[Data supplied — start]

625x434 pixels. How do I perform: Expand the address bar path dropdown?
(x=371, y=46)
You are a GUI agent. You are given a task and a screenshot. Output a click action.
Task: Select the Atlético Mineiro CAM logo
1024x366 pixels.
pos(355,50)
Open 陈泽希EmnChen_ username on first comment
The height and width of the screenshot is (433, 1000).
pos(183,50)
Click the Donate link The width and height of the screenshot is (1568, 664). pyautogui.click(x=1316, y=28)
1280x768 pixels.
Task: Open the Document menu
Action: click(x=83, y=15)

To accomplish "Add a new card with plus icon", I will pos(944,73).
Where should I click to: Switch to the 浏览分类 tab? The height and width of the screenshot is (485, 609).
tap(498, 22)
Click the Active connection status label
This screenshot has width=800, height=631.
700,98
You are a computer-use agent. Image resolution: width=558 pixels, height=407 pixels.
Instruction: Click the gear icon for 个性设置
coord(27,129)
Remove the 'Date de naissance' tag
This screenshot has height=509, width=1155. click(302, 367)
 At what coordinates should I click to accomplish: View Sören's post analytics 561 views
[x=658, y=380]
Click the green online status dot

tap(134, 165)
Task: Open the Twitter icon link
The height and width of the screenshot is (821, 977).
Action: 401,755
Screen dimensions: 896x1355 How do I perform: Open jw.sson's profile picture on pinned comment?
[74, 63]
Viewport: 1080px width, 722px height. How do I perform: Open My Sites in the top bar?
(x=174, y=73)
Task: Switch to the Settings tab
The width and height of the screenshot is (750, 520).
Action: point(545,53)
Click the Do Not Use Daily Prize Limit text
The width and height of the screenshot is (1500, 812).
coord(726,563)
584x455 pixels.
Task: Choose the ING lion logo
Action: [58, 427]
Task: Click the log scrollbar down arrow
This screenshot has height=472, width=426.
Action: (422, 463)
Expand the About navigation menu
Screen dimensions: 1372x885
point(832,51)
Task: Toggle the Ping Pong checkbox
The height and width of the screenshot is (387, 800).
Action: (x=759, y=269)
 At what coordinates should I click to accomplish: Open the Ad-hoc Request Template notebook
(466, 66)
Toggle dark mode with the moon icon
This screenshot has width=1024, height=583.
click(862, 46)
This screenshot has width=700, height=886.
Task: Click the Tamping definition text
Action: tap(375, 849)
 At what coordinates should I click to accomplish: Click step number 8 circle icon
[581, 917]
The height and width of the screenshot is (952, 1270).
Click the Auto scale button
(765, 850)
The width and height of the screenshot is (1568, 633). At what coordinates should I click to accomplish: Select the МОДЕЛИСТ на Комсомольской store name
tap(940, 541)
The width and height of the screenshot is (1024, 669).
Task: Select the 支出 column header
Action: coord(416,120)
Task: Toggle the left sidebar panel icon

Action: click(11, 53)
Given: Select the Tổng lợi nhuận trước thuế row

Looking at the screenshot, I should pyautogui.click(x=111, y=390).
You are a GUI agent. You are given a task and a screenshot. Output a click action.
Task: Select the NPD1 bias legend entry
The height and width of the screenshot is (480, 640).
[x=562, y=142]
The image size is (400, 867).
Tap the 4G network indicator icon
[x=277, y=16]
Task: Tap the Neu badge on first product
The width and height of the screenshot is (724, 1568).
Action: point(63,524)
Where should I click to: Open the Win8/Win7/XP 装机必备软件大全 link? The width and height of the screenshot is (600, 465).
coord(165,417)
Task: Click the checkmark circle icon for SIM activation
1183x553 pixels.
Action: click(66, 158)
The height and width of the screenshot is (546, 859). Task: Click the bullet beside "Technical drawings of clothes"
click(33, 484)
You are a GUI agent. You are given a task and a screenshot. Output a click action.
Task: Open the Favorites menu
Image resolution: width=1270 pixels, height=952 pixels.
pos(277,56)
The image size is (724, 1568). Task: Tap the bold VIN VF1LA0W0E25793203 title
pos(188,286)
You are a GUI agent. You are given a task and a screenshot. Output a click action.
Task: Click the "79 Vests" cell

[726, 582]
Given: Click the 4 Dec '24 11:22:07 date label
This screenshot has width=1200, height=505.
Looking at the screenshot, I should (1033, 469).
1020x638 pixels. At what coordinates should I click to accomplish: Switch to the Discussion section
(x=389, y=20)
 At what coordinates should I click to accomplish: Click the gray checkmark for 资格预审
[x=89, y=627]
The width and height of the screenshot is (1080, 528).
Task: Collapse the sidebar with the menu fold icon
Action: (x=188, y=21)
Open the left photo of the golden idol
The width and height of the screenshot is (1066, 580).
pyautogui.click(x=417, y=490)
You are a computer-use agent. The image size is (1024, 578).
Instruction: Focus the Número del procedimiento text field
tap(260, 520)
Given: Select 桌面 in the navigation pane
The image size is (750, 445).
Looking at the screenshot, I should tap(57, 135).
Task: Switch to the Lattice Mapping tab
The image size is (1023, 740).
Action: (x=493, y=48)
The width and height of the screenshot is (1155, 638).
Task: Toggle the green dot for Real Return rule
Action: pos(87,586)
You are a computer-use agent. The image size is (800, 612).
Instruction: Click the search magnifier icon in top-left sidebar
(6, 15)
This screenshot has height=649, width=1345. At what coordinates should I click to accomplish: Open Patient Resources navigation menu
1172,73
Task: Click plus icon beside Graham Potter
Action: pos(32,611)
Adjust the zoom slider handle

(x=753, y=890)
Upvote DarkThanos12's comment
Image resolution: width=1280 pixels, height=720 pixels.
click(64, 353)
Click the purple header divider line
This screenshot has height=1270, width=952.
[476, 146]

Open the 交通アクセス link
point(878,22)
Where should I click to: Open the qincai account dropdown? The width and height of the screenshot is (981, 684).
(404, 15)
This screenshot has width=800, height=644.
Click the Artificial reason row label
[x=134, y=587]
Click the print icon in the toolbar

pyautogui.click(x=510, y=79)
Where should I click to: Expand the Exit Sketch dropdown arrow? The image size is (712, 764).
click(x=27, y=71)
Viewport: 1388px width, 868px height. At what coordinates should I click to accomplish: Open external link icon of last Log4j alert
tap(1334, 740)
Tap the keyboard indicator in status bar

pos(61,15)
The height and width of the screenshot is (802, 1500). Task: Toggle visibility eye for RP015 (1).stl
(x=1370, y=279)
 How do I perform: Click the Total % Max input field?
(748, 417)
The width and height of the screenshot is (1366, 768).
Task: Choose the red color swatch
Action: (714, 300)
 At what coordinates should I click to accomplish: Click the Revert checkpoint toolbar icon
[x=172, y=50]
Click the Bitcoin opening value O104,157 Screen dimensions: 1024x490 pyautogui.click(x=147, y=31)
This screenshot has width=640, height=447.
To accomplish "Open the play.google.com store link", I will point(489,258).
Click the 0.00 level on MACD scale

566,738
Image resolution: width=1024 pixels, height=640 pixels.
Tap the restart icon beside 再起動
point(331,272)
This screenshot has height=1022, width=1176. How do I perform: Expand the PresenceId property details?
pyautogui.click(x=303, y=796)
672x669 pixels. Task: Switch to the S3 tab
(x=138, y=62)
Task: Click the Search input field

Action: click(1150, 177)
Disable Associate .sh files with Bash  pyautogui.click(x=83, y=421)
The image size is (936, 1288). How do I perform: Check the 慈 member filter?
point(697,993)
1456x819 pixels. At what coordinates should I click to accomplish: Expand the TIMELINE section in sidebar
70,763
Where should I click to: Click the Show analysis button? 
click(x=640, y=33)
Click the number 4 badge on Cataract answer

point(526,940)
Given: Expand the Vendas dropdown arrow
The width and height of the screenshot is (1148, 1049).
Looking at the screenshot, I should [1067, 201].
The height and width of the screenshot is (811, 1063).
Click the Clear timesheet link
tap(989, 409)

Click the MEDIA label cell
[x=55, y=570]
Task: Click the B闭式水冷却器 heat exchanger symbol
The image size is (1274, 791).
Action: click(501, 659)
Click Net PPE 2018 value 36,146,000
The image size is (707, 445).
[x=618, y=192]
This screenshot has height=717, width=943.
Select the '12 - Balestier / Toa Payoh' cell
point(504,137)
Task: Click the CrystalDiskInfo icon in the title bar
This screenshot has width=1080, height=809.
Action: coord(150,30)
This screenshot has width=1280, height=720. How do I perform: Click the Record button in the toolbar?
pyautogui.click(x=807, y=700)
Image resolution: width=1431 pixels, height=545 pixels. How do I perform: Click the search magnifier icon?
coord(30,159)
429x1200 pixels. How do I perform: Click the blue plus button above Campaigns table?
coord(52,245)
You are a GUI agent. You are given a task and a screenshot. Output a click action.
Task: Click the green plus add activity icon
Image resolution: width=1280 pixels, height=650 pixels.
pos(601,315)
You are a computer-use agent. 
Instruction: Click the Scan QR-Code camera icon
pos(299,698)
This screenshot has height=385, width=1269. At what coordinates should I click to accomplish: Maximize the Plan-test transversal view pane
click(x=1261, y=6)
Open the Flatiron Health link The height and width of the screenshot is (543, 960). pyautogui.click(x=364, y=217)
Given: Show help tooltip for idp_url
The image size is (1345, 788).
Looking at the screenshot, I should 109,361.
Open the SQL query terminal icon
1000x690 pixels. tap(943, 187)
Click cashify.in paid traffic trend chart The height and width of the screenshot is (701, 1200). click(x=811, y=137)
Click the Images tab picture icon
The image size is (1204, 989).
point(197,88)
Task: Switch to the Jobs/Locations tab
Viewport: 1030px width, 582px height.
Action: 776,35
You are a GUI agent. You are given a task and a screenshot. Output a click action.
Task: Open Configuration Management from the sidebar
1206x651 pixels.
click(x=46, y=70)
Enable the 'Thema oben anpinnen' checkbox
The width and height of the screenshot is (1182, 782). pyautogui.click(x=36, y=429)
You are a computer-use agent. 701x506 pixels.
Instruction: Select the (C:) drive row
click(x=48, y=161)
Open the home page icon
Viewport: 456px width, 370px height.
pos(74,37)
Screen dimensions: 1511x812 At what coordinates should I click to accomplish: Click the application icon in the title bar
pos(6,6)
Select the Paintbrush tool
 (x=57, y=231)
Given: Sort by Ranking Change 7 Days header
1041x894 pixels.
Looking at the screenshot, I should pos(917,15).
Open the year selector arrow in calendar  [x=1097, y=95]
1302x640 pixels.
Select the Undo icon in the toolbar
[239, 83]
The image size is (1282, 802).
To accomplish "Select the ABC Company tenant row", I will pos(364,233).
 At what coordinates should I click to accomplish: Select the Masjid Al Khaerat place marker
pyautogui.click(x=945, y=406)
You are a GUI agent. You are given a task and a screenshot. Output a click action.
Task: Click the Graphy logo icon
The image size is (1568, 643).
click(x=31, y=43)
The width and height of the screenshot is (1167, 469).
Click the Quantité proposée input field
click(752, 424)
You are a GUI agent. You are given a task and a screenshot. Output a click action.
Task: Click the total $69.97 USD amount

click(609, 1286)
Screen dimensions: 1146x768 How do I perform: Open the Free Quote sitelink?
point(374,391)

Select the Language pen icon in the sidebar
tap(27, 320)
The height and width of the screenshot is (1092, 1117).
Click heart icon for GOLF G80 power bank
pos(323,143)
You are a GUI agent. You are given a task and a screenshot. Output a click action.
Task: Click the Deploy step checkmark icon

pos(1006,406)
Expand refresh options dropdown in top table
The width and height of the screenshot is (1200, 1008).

[Data supplied — finish]

= Directions =
Using the entries shown above, reproduce verbatim the lines from the line bearing "The image size is (1274, 791)." to the line bearing "Given: Show help tooltip for idp_url", inclusive.

= Your solution =
The image size is (1274, 791).
Action: click(501, 659)
Click Net PPE 2018 value 36,146,000
The image size is (707, 445).
[x=618, y=192]
This screenshot has height=717, width=943.
Select the '12 - Balestier / Toa Payoh' cell
point(504,137)
Task: Click the CrystalDiskInfo icon in the title bar
This screenshot has width=1080, height=809.
Action: coord(150,30)
This screenshot has width=1280, height=720. How do I perform: Click the Record button in the toolbar?
pyautogui.click(x=807, y=700)
Image resolution: width=1431 pixels, height=545 pixels. How do I perform: Click the search magnifier icon?
coord(30,159)
429x1200 pixels. How do I perform: Click the blue plus button above Campaigns table?
coord(52,245)
You are a GUI agent. You are given a task and a screenshot. Output a click action.
Task: Click the green plus add activity icon
Image resolution: width=1280 pixels, height=650 pixels.
pos(601,315)
You are a computer-use agent. 
Instruction: Click the Scan QR-Code camera icon
pos(299,698)
This screenshot has height=385, width=1269. At what coordinates should I click to accomplish: Maximize the Plan-test transversal view pane
click(x=1261, y=6)
Open the Flatiron Health link The height and width of the screenshot is (543, 960). pyautogui.click(x=364, y=217)
Given: Show help tooltip for idp_url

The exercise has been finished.